Action item — Write each line out exactly, from the one containing "Task: Click 恢復預設設定 to reset defaults" through the final line of the data, and keep pictures out of the copy.

Source records —
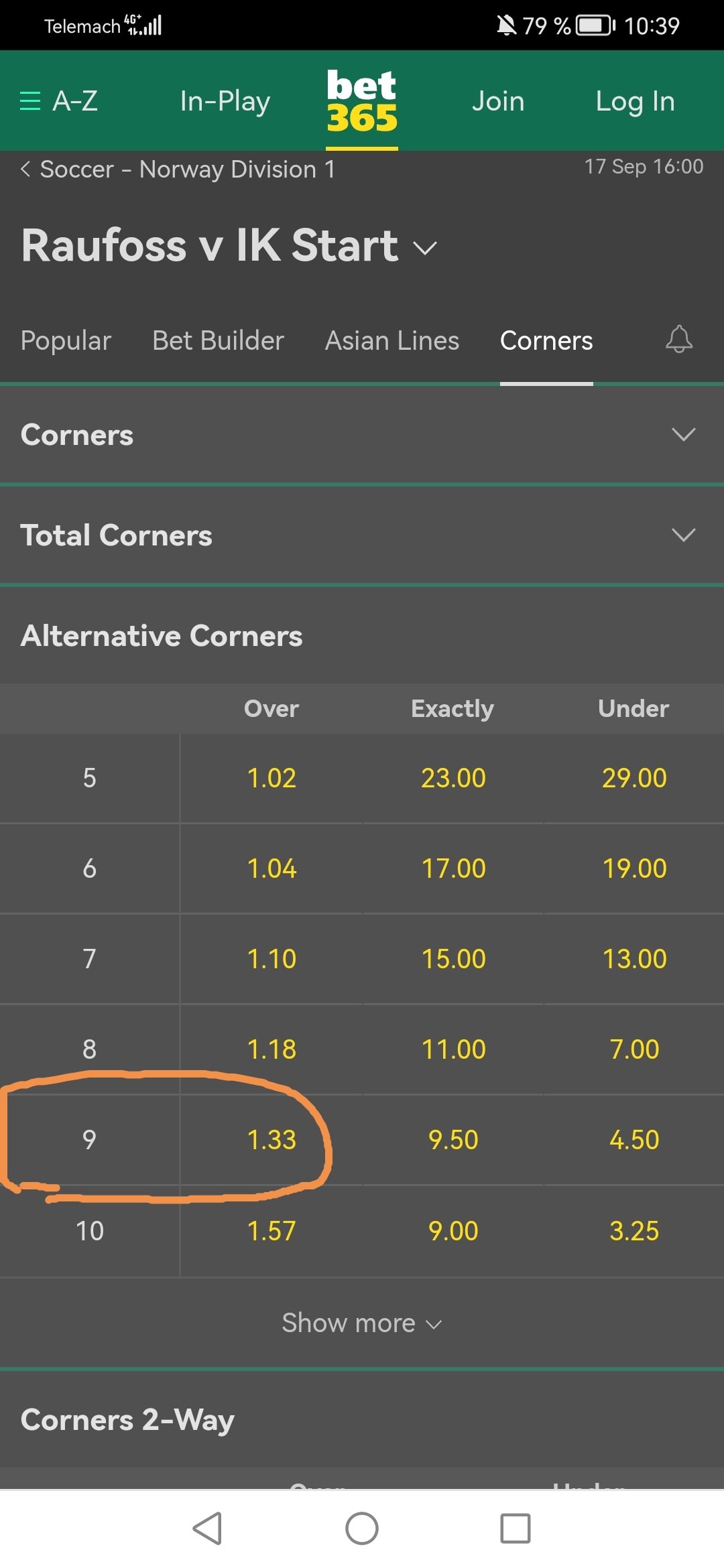Open the In-Play section
724x1568 pixels.
click(225, 101)
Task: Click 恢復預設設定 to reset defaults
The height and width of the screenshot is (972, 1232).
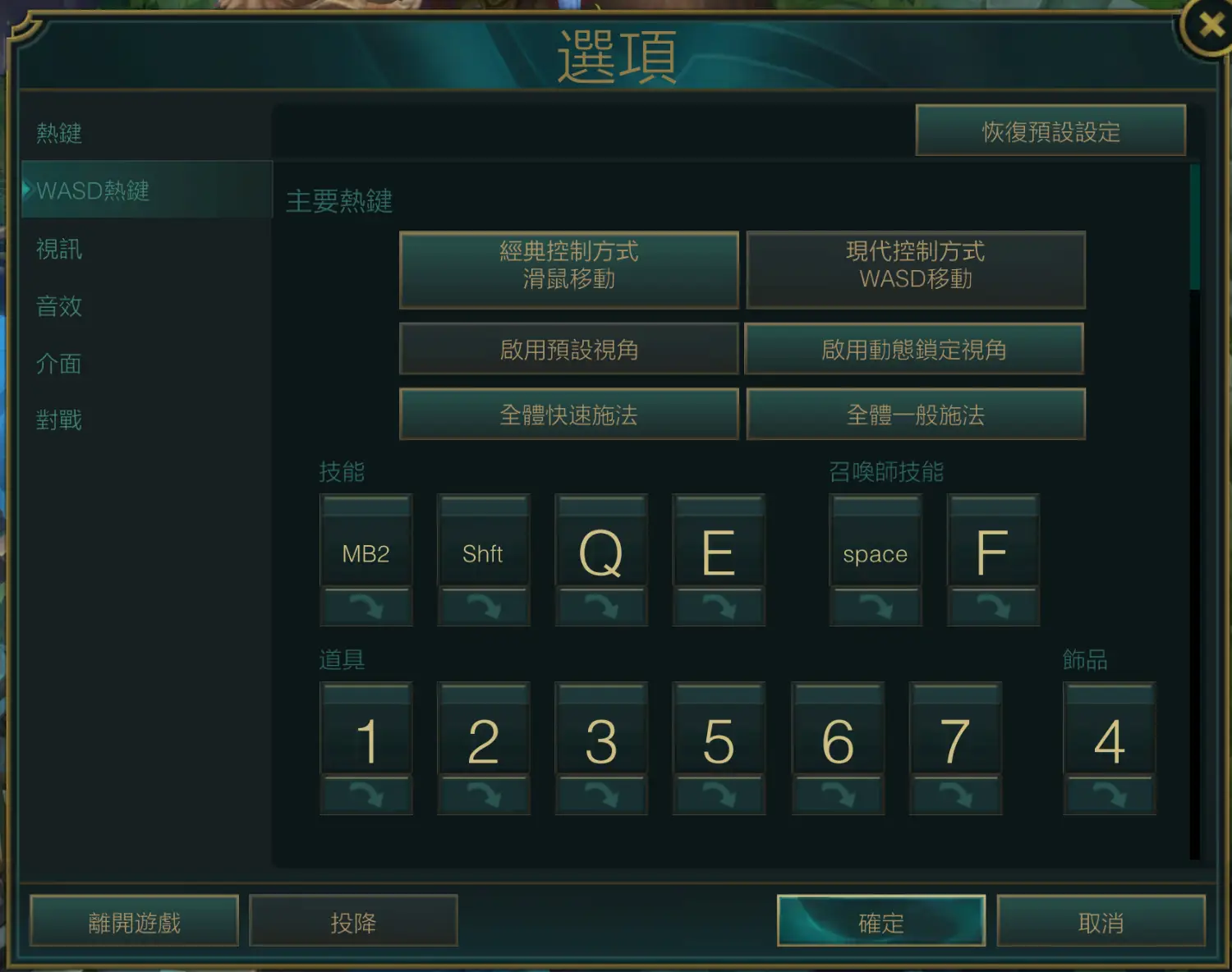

Response —
Task: Click 恢復預設設定 to reset defaults
The height and width of the screenshot is (972, 1232).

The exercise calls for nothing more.